A recessão na América Latina terminou, mas a velocidade da recuperação vai variar na região, de acordo com um artigo publicado nesta semana pela agência de classificação de risco Standard & Poor''s (S&P). O Brasil está liderando a volta ao crescimento neste ano, enquanto espera-se que a contração no Produto Interno Bruto (PIB) do México seja a mais profunda da região, disse a analista de crédito e economista para a América Latina da S&P, Lisa Schineller, no estudo "Recuperação da América Latina: o Quanto Longe, o Quanto Rápido?"

ANDRÉ LACHINI, Agencia Estado

30 de setembro de 2009 | 17h23

"O tempo e a velocidade da recuperação em cada país variam conforme o tamanho dos mercados locais de consumo e capitais, a dependência do comércio mundial e a magnitude da política doméstica de estímulo", disse Schineller. "Tudo isso somado à estabilização da economia global e dos mercados financeiros".

A S&P elevou sua projeção para o PIB do Brasil neste ano de contração leve para estável. Analistas esperam que o México assista a uma queda de 7,5% no PIB em 2009, ultrapassando o declínio de 6,2% de 1995, durante a crise do peso mexicano.
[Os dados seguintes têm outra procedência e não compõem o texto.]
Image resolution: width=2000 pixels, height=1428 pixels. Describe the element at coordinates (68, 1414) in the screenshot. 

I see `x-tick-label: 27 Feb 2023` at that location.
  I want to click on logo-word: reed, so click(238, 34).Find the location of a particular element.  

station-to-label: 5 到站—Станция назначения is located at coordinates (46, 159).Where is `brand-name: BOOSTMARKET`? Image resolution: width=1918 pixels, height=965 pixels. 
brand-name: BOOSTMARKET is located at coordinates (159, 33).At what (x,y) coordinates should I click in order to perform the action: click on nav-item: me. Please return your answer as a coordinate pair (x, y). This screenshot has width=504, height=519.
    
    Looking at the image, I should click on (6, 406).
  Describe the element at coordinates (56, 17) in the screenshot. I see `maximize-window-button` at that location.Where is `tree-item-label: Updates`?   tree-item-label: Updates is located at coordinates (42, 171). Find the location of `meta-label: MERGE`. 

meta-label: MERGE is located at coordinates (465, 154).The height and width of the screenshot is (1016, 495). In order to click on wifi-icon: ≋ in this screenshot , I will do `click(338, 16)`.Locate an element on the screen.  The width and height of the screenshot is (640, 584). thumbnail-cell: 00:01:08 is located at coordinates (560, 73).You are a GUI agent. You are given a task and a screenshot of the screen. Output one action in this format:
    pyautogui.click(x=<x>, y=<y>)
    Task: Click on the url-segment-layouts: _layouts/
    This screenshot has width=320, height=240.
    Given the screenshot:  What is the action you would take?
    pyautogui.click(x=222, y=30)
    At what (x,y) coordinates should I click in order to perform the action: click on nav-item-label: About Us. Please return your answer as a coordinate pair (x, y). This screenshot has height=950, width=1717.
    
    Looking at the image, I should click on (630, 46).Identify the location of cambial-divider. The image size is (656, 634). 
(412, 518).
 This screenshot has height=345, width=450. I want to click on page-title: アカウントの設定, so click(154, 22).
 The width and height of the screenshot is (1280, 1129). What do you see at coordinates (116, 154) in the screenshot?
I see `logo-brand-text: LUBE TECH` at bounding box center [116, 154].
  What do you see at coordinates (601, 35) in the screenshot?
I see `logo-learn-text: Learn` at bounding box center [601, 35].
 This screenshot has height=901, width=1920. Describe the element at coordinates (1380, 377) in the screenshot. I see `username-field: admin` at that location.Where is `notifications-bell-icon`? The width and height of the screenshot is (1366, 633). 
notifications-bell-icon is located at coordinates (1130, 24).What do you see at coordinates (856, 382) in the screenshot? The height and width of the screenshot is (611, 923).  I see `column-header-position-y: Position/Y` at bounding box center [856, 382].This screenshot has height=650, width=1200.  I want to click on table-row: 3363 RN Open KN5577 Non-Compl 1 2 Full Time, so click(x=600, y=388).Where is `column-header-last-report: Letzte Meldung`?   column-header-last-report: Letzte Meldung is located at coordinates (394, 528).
Embora a América Latina deva registrar neste ano a maior contração na sua atividade econômica em décadas, a região como um todo resistiu particularmente bem em comparação a crises anteriores e também aos mercados mais desenvolvidos. Isso aconteceu porque os países latino-americanos melhoraram sua estrutura política, reduziram seu endividamento fiscal e não apresentam grandes desequilíbrios econômicos, diz o relatório.

"A melhora na posição externa da região mostrou-se um ativo especialmente importante, em meio à crescente aversão ao risco e ao acesso restrito para obter crédito no mundo inteiro", de acordo com o relatório. As informações são da Dow Jones.